[Records from a data source]
#####

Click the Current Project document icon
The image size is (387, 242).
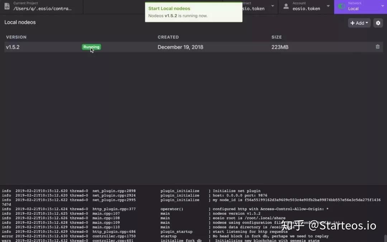coord(7,6)
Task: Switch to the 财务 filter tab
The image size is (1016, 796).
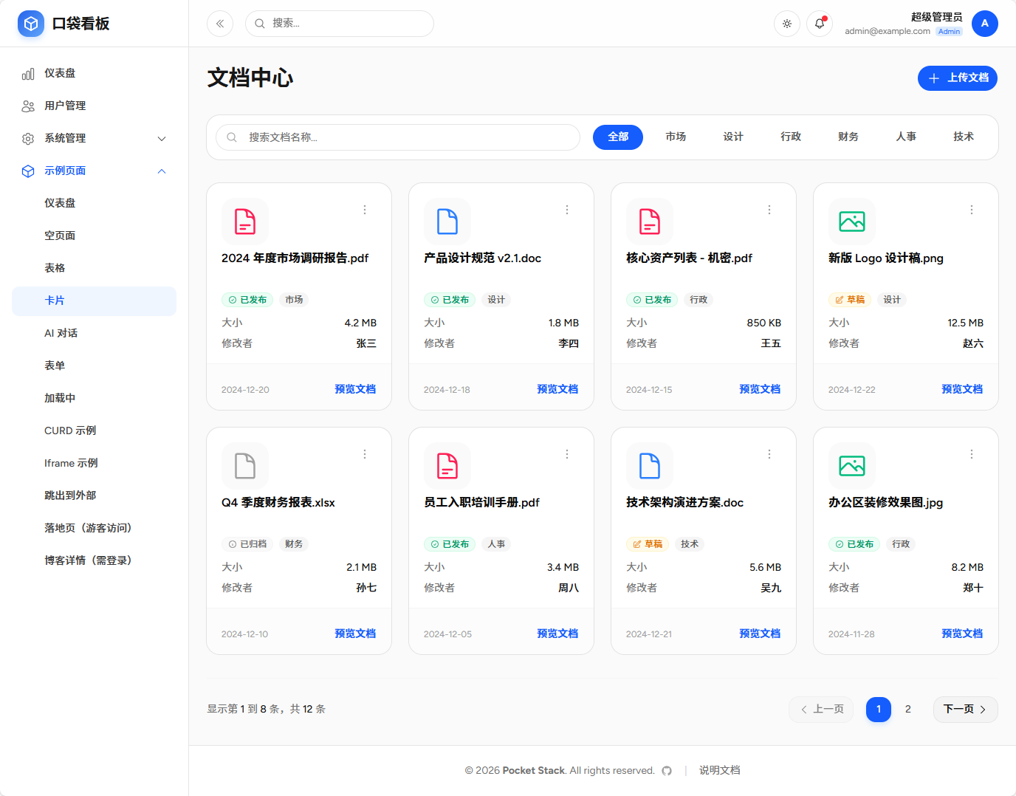Action: [x=848, y=137]
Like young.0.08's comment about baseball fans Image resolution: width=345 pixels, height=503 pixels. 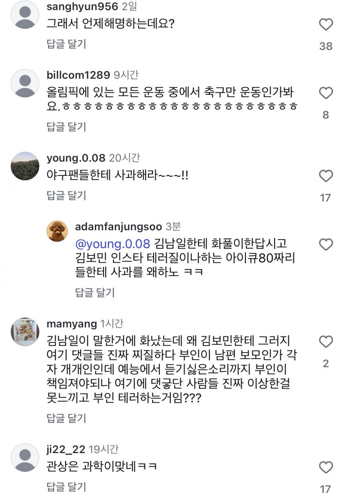(x=326, y=176)
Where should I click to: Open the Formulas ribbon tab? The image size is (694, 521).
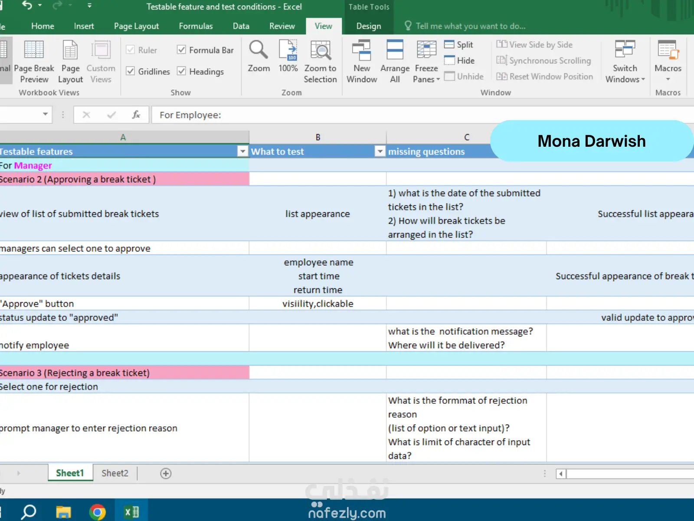pyautogui.click(x=196, y=26)
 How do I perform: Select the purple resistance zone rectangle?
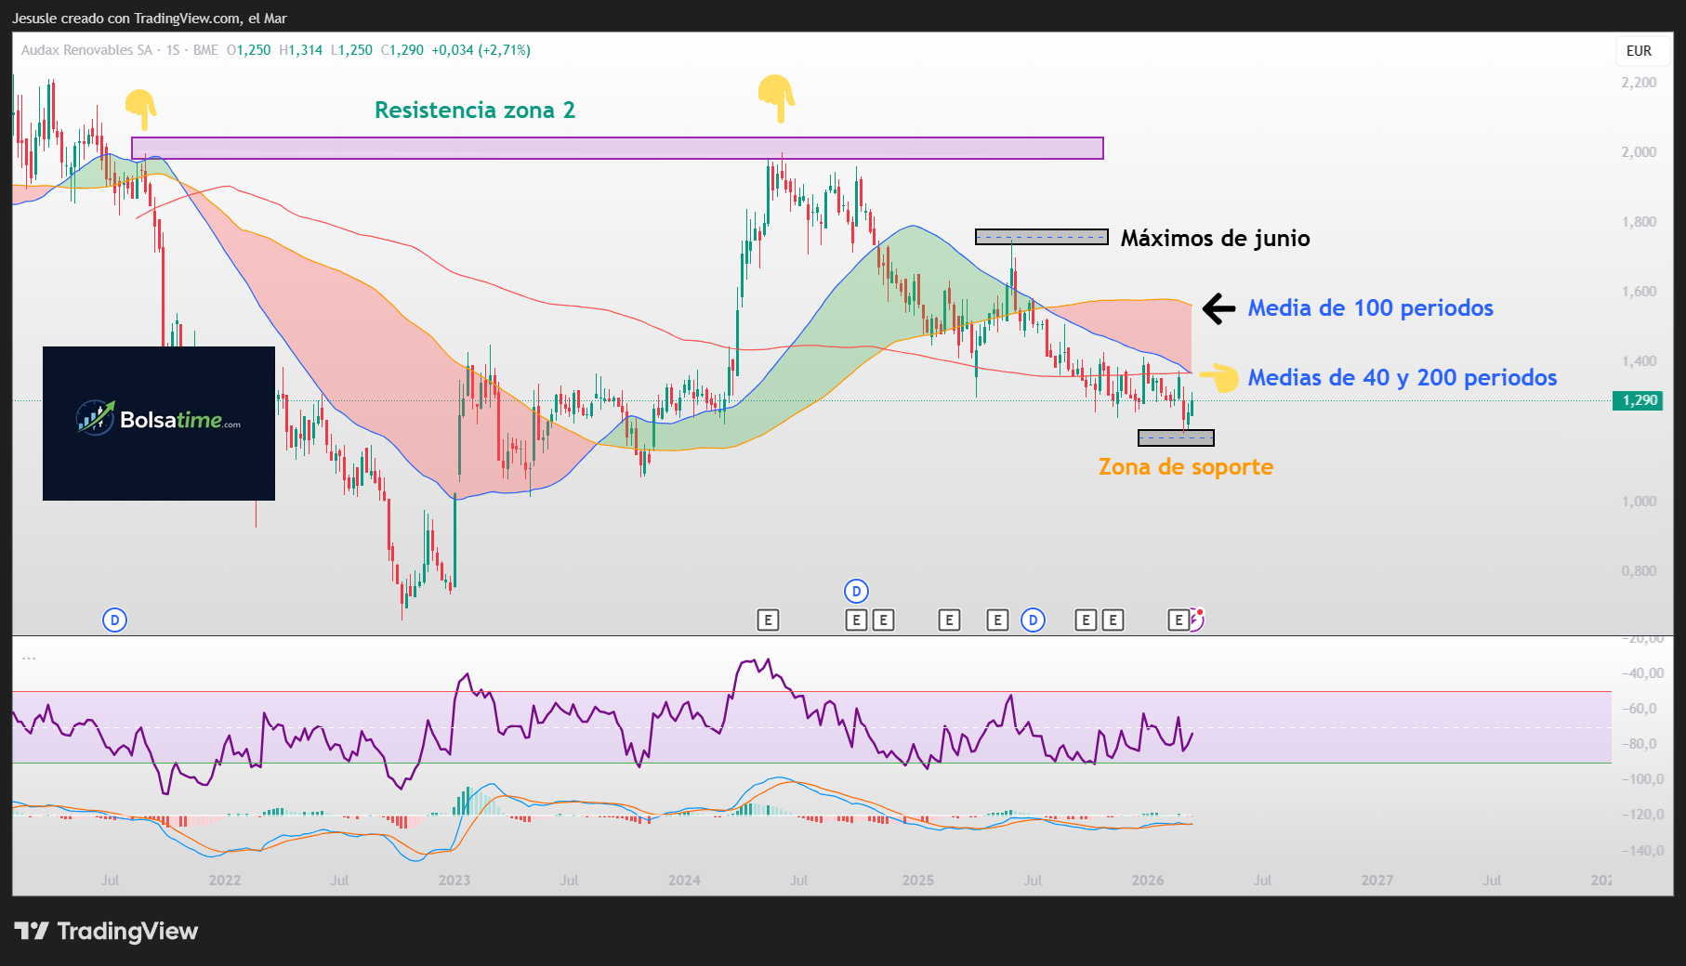[617, 149]
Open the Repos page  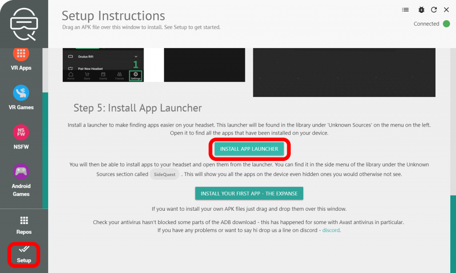tap(24, 225)
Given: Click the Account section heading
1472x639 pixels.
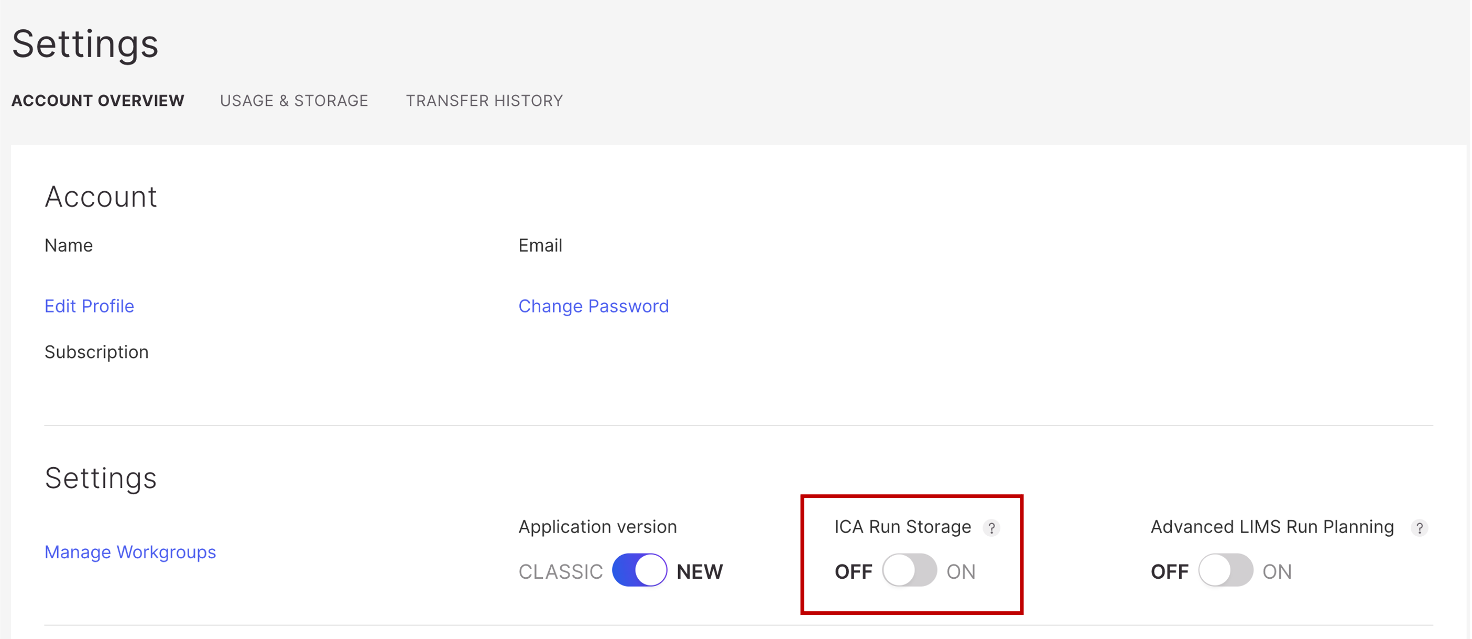Looking at the screenshot, I should (x=101, y=197).
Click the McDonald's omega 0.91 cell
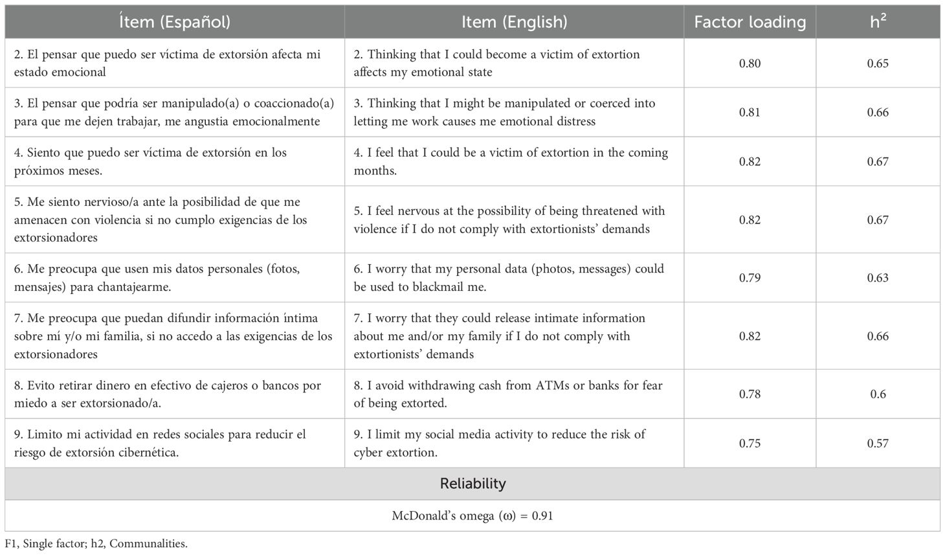945x555 pixels. pyautogui.click(x=473, y=516)
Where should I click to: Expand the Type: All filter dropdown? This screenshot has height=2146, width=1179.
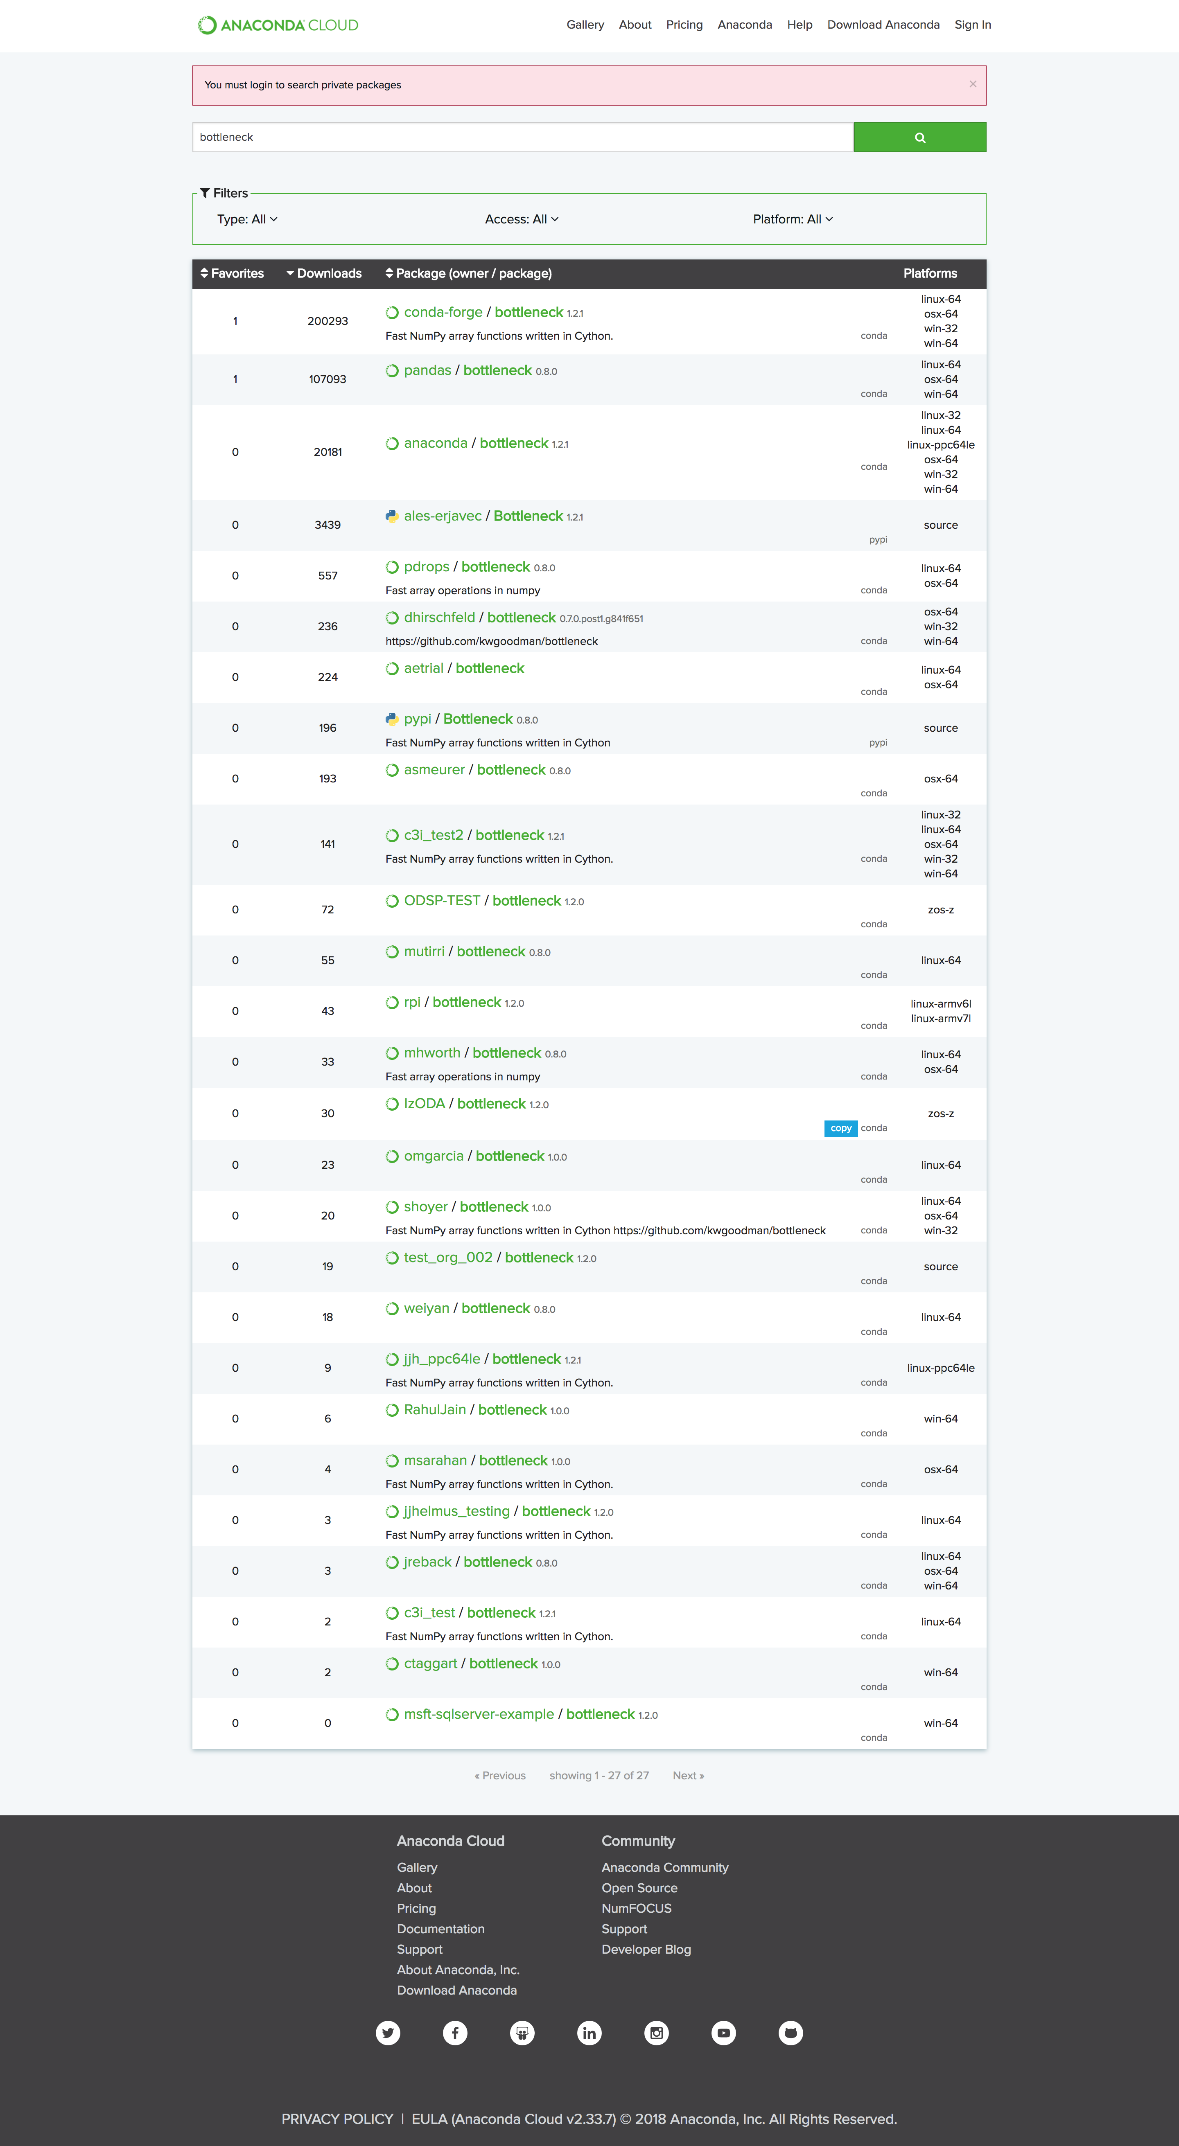247,219
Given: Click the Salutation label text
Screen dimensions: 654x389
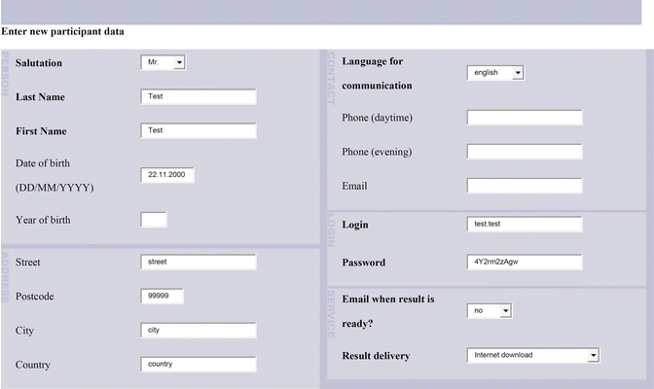Looking at the screenshot, I should pyautogui.click(x=39, y=63).
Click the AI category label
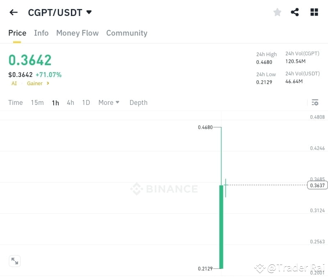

#####

EXERCISE INSTRUCTIONS
Print again, word for word, every line from the line with "Screen dimensions: 654x389" to the final line of the records, inclusive; skip the pictures.

EXERCISE RESULT
Screen dimensions: 654x389
Looking at the screenshot, I should pyautogui.click(x=39, y=63).
Click the AI category label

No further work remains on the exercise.